Spanish Tax Authority Issues 14,800 Warning Letters to Cryptocurrency Holders
Spanish Tax Authority Issues 14,800 Warning Letters to Cryptocurrency Holders
Spanish authorities are enforcing their tough stance on the cryptocurrency industry, and the national tax agency seems to be taking it very seriously. Now, the Hacienda issued 14,800 warning letters to Spaniards under their watch for allegedly having failed or need to declare crypto holdings.
Fines Could Be ‘Over $5,900’ if a Crypto Holder Fails to Declare Mandatory Tax Filings
According to Telemadrid, Spain’s tax agency was clear on making cryptos taxable, and notifications have already arrived to their correspondent receivers.
Spanish crypto holders should declare their earnings in the tax filings, and if they fail to do it, Hacienda said they could incur fines of over 5,000 euros ($5,900).

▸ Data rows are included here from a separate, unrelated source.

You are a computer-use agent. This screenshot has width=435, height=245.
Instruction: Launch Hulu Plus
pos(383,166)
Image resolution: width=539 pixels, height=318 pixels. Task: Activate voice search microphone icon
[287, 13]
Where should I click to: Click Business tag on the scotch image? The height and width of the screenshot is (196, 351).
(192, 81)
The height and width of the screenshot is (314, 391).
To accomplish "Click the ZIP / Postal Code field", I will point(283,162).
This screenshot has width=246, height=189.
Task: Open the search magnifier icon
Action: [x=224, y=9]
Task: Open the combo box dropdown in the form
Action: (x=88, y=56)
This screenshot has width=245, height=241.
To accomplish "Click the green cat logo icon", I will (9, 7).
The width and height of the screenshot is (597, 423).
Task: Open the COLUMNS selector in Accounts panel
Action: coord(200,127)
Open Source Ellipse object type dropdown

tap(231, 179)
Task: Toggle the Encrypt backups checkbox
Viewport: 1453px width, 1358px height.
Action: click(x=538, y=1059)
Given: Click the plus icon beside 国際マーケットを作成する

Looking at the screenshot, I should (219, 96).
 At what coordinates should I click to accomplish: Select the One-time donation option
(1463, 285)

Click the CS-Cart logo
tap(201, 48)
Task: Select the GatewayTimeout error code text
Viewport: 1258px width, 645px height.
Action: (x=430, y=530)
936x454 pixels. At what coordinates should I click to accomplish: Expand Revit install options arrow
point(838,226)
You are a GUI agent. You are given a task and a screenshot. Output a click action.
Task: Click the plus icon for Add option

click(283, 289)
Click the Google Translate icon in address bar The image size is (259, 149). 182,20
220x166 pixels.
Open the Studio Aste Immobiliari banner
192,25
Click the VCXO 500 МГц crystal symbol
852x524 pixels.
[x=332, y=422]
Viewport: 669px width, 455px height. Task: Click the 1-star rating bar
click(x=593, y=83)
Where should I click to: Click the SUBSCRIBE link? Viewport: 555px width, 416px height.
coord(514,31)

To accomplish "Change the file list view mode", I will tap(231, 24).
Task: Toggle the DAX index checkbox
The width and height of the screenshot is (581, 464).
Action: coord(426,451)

However, Hacienda clarified domestic crypto holders are not accountable for their crypto buying operations, but only the profitable sales. Experts quoted by the local media outlet explained that Spaniards should declare profitable sale operations “made over 2020” on this occasion:
Either because we have exchanged them to euros to another cryptocurrency or because we have used them to buy a good, a flat, or a car.
That said, according to the experts, if somebody bought 10 bitcoin (BTC) in 2017 worth 10,000 euros ($11,880) which were sold for 200,000 ($237,700) euros in 2020, then the crypto holder should “we will have to declare a capital gain of 190,000 euros ($225,800).”
Tax Agency Targeted 66,000 Crypto Owners in 2020
But the number of letters sent this time by the Hacienda is by far lower than the batch sent in 2020. Spain’s tax authority did a similar campaign of sending notices to crypto owners last year, but it targeted 66,000 crypto holders.
Such a figure represented a massive increase from the 14,700 tax letters the agency sent to crypto owners in 2019.
As Bitcoin.com News reported in February 2021, Ana de la Cueva, the Spanish Secretary of State for the Economy, said cryptos such as bitcoin carry “a risk of default, given that the user does not have the protection offered by traditional payment systems against a default by the counterparty.”
That same month, the State Agency for Tax Administration of Spain published guidelines to reduce tax evasion for cryptocurrencies.